Todo cambió en el siglo XX, sobre todo después de la II Guerra Mundial. Fue en los años 50 y 60 cuando la juventud comenzó a ser valorada en sí misma, no como proyecto de madurez. Fue así hasta tal punto que muchos de los protagonistas de aquella nueva imagen han permanecido haciendo el mismo tipo de vida pública que hacían cuando eran veinteañeros, y así seguimos viendo a un septuagenario Mick Jagger dando saltos rockeros en los escenarios como si fuese un chaval. A partir de los años 70, los gurús del cine no alcanzaban 30 años, y si hablamos de las nuevas tecnologías informáticas todavía eran más jóvenes. De alguna forma, ese desprecio hacia la juventud que duró hasta ayer mismo ha cambiado para sobrevalorar lo joven por el mero hecho de serlo, como si tener pocos años te convirtiera de golpe en genios prodigiosos e imberbes como lo fueron Bill Gates, Georges Lucas o Steve Jobs en sus comienzos. Por el contrario, al alargarse la vida, la consideración hacia la vejez hoy es distinta, y podemos decir que se desprecia muchas veces la sabiduría de los años y el talento que personas mayores siguen atesorando. Y se da la circunstancia que hay un par de generaciones cogidas de lleno por este cambio, y fueron poco valoradas en su juventud porque tenían pocos años y ahora se les desprecia porque tienen una edad. Toda una paradoja, que está haciendo mucho daño a mucha gente.

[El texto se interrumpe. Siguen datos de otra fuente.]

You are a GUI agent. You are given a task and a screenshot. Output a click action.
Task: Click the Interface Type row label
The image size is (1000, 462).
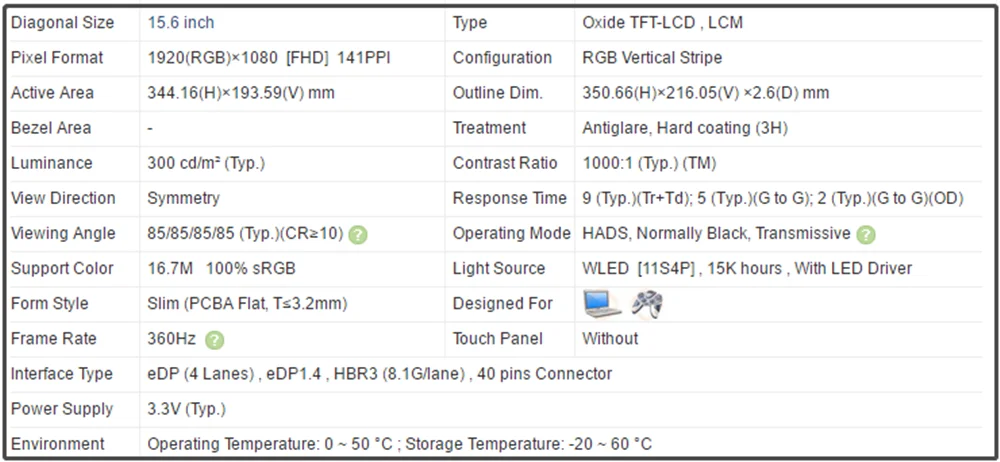(62, 374)
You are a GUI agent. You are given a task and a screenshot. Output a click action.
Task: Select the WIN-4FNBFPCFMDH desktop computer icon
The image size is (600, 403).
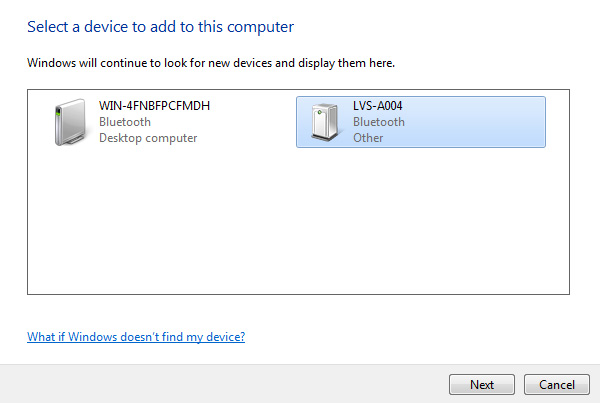tap(70, 122)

Por supuesto, ser joven o mayor no te convierte por designio cósmico en un genio prematuro o en el anciano brujo de la tribu. De hecho, la larga ancianidad que es una conquista de la mejora de las condiciones de vida hace que se manifieste más el deterioro de las capacidades normales. Y eso no se tiene en cuenta, porque siguen empeñados en hacer un mundo para jóvenes, donde las nuevas tecnologías se han convertido en una barrera insalvable para muchas personas mayores, que tienen dificultades usando elementos tan necesarios y cotidianos como un simple despertador digital, un cajero automático o un teléfono móvil. Resulta casi imposible conseguir este tipo de elementos que sean de manejo accesible para sus posibilidades físicas.

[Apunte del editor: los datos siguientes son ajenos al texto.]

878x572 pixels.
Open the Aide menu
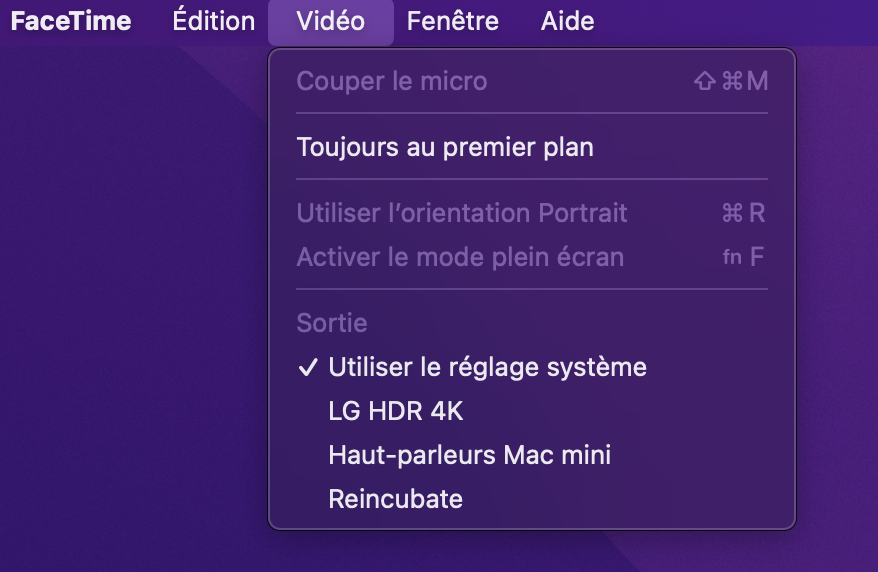click(567, 21)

Hasta los laboratorios farmacéuticos parecen haberse juramentado para hacer la vida más difícil a las personas mayores. Se venden medicamentos como si fuesen objetos de consumo que necesitan atraer la atención del cliente. Cambian diseños continuamente, y he visto cómo productos tan necesarios como las pastillas para la tensión crean continuamente confusión en un sector de la población que crece porcentualmente cada día, porque ya no saben si son las de la caja azul, la roja o la bicolor, y con el nombre del medicamento en letra diminuta. No se tiene en cuenta que hay personas con dificultades para leer esa letra tan pequeña, y sé de casos en que les resulta imposible distinguir el calmante del regulador de la tensión. Eso ocurre porque se ignora cada vez más a las personas mayores, y encima están cada día creándoles el terror sobre sus pensiones, cuando debiera procurárseles al menos la sensación de seguridad que se han ganado a pulso. Ya que no se les escucha, por lo menos sería deseable que se les ayude y se les respete. Declino hoy hablar del trato a las dependencias y a las personas mayores que viven solas, porque este es un asunto tan vergonzante que no es para reflexionar con pausa sino para cabrearse directamente.